Extract provided:

════════════════

A follow up to my last week’s blog on the autumn statement and a further exploration of what is wrong with the policies of austerity being so relentlessly pursued by the British Government.
The report from the Office for Budget Responsibility, Britain’s the tax and spending watchdog stated that low wages force Britain to spend £900m more on tax credits than planned. A simple and compelling illustration of why austerity does not build prosperity. The greatest growth in poverty has been among those in work, so how can the Chancellor delude himself that people who need tax credits to bridge the gap between wages and what it actually costs to live on or about the breadline are going to generate consumer spending of the sort needed to fuel a recovery. The simple answer of course is that the Chancellor is not deluded and is perfectly aware of the consequences of the policies this government is pursuing. The low paid and unemployed are collateral damage in the vision of the new world order of unrestrained capitalism where wealth is concentrated into the hands of the few at the expense of the many.
The ugly truth is that free market capitalism requires boom and bust – shaking the tree dislodges those with a precarious hold on wealth and prosperity and frees assets to be acquired at knockdown prices by those with liquidity.
The haves buy up repossessed properties and rent them back to those who because they lost their jobs failed to pay their mortgages but who still need somewhere to live. Those with spare capital can buy repossessed properties cheaply. Buy to let mortgages are easy to obtain for landlords who already have a portfolio of properties so they can grow their assets with relative ease. The State will pay housing benefit for rent although it is parsimonious in the extreme in helping those in trouble with their mortgage payments.
My Aunt taught in Glasgow in the poorest of areas in the 1930’s and the hunger and destitution she saw stayed with her for life. She taught children who shivered barefoot to school through the snow with no food in their bellies. It made her an ardent socialist who wanted a just world where no children were denied a hot meal, a warm coat and boots, not much to ask you’d think but it was then. People died of hunger and from treatable illnesses because they couldn’t pay for a doctor. My partner’s mother had rickets from malnutrition as a child because her father had no work in the great depression and no money for food.

════════════════

Data to examine:
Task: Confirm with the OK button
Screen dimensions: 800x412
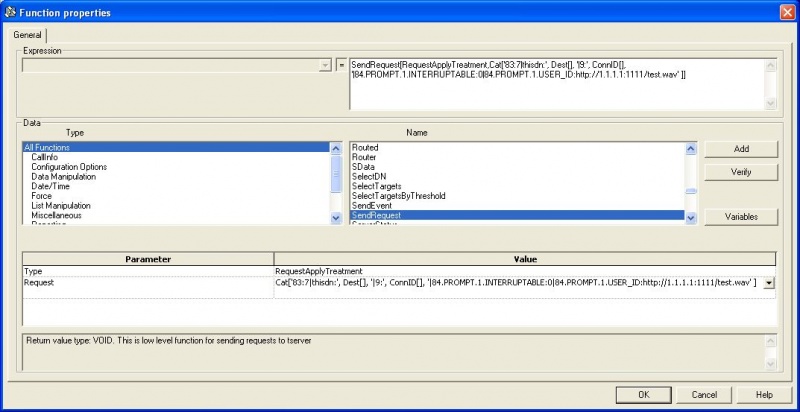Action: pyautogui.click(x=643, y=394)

════════════════

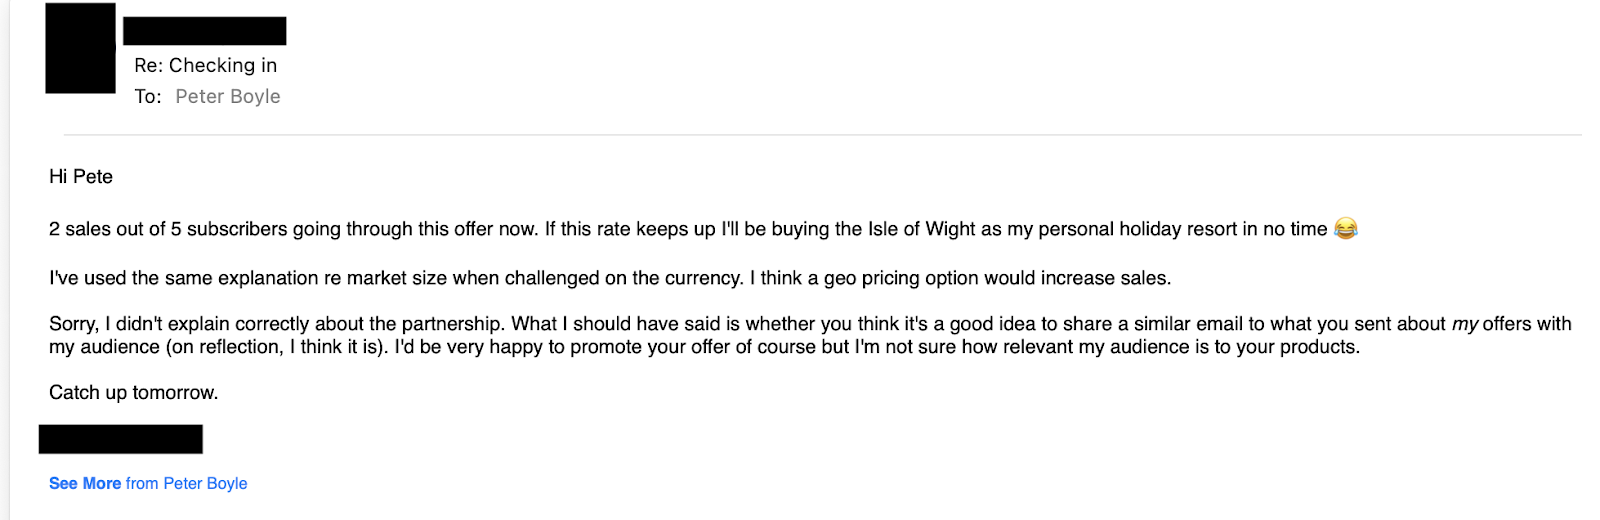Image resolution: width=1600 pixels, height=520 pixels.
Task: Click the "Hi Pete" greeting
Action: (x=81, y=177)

════════════════

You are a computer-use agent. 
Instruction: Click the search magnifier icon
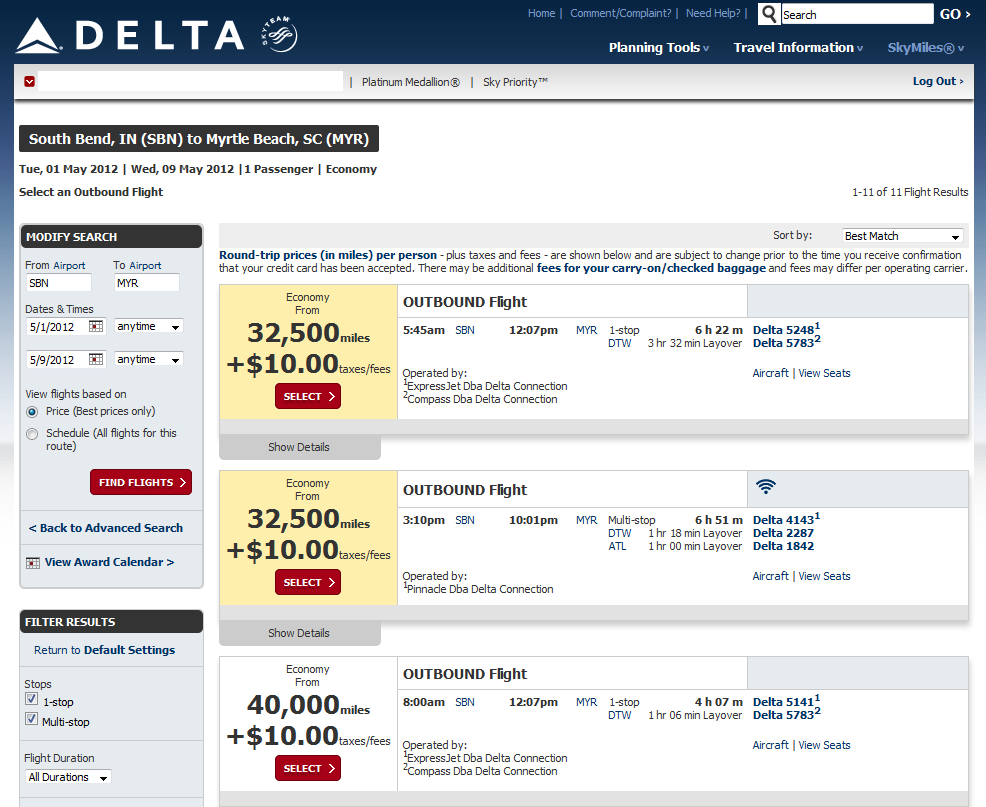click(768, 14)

════════════════

Study questions:
A - According to the blog post on austerity, how much more than planned does Britain spend on tax credits because of low wages?
B - Reproduce the part of the blog post on austerity starting at "The haves buy" and ending at "their mortgage payments.".
C - Carry on the blog post on austerity from its last sentence.

Answers to this exercise:
A - £900m more than planned.

B -
The haves buy up repossessed properties and rent them back to those who because they lost their jobs failed to pay their mortgages but who still need somewhere to live. Those with spare capital can buy repossessed properties cheaply. Buy to let mortgages are easy to obtain for landlords who already have a portfolio of properties so they can grow their assets with relative ease. The State will pay housing benefit for rent although it is parsimonious in the extreme in helping those in trouble with their mortgage payments.

C -
Our parents’ generation grew up in hard and bitter times and survived the pain and the loss and destruction of the Second World War and were determined to build a better future for the generations that came after them. Free health care so that people like the sister of Harry Leslie Smith, a 91-year-old RAF veteran born into an impoverished mining family, do not die untreated in a workhouse at the age of ten because their family cannot pay for medicines. He spoke vividly and movingly at the Labour party conference this autumn about his experience as a child he said
“Wages were low, rents were high and there was little or no job protection as a result of a post war recession that had gutted Britain’s industrial heartland. When the Great Depression struck Britain in the 1930s, it turned our cities and towns into a charnel house for the working class, because they had no economic reserves left to withstand prolonged joblessness and the ruling class believed that benefits led to fecklessness.”
This sounds a chilling echo in what we hear today about the culture of workshy families and benefit fraud, about immigrants and poverty being your own fault and other such myths and in the cuts the Chancellor proposes that the Institute for Fiscal Studies say would mean cutting the size of the state to pre-war 30s levels. All the gains our parents thought they had made towards a fair, just and equitable society that looked after the poor, the old and the vulnerable are being taken away from us and we seem powerless or paralysed in our attempts to stop it.
Voices like Harry Smith are vital because the generation that remember the 1920’s and 30’s are dying out. Soon there will be no first hand witness testimony to these times. Like the First World War where the last few surviving servicemen have recently died it is passing from living memory into history and history we all know is a fairground hall of mirrors in which the present distorts the past to serve its current needs and purpose.
We have a simple choice, each of us as an individual needs to ask the question- ‘what sort of world do I want to live in, want my children and their children to live in?’ – If the answer is that you want a fair and just world where they can be healthy and prosperous not hungry and desperate then I have to I open my eyes to the reality of what is being taken away and stand up and say ‘enough no more!’
Society and government are the ties that bind us and we need to protect the poor and vulnerable not vilify them and pretend it is their own fault they need help.